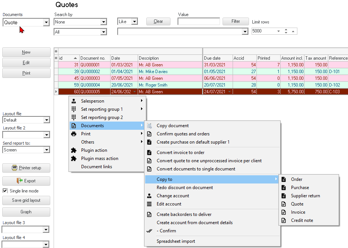Screen dimensions: 348x248
Task: Select Convert documents to single document
Action: [x=196, y=169]
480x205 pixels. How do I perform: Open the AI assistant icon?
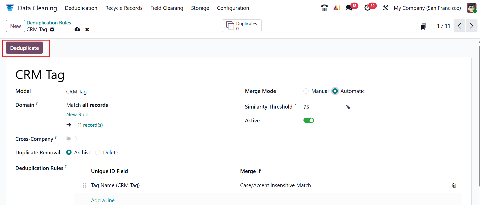point(337,8)
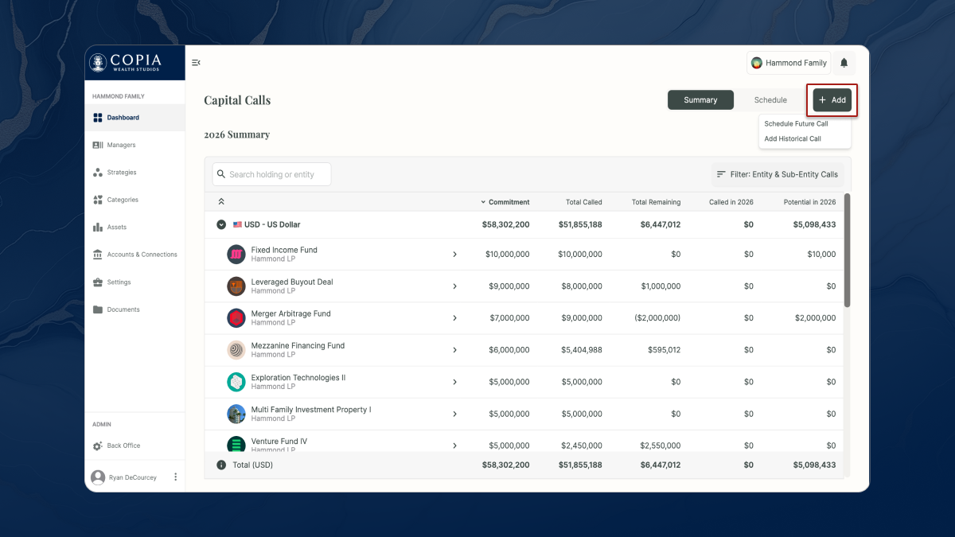
Task: Expand the Leveraged Buyout Deal row
Action: [x=454, y=286]
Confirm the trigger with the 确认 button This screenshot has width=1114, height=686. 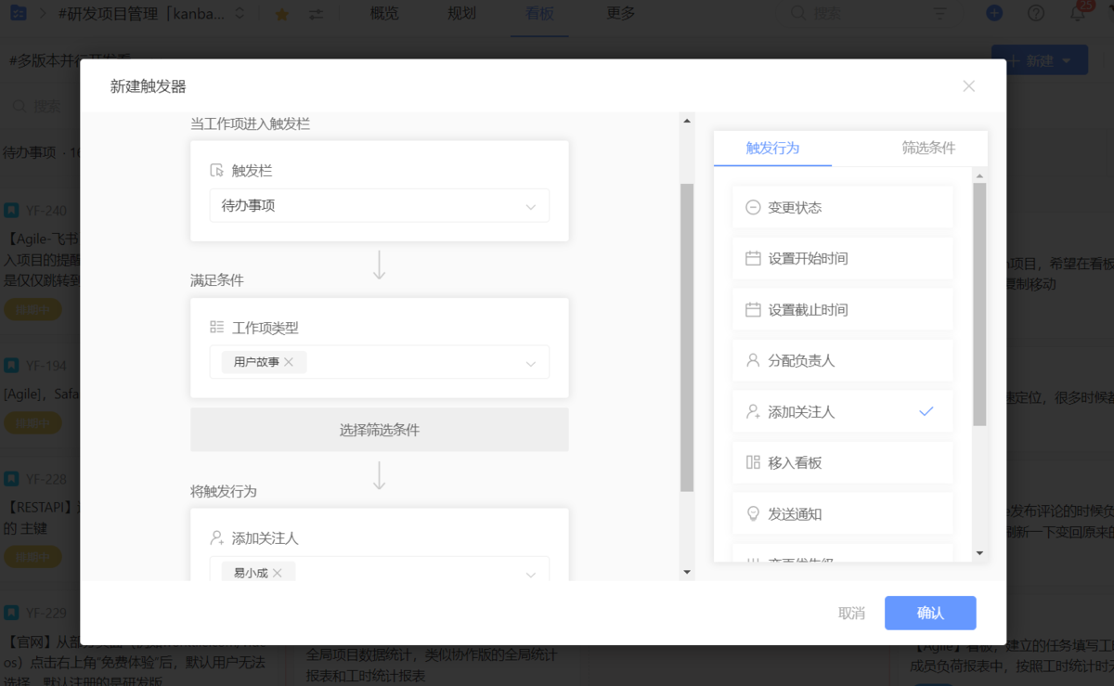pyautogui.click(x=930, y=613)
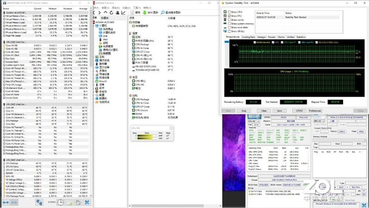
Task: Uncheck the Stress FPU checkbox
Action: coord(229,16)
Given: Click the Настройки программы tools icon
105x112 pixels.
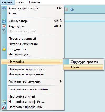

SHORT EXERCISE: Reproduce the lines above without changes, from the first line through the line containing "Action: [x=454, y=286]", inclusive. Omit the pictures.

RESULT:
Screen dimensions: 348x248
Task: Select Convert documents to single document
Action: [x=196, y=169]
480x205 pixels. How do I perform: Open the AI assistant icon?
point(337,8)
Task: Expand the Leveraged Buyout Deal row
Action: [x=454, y=286]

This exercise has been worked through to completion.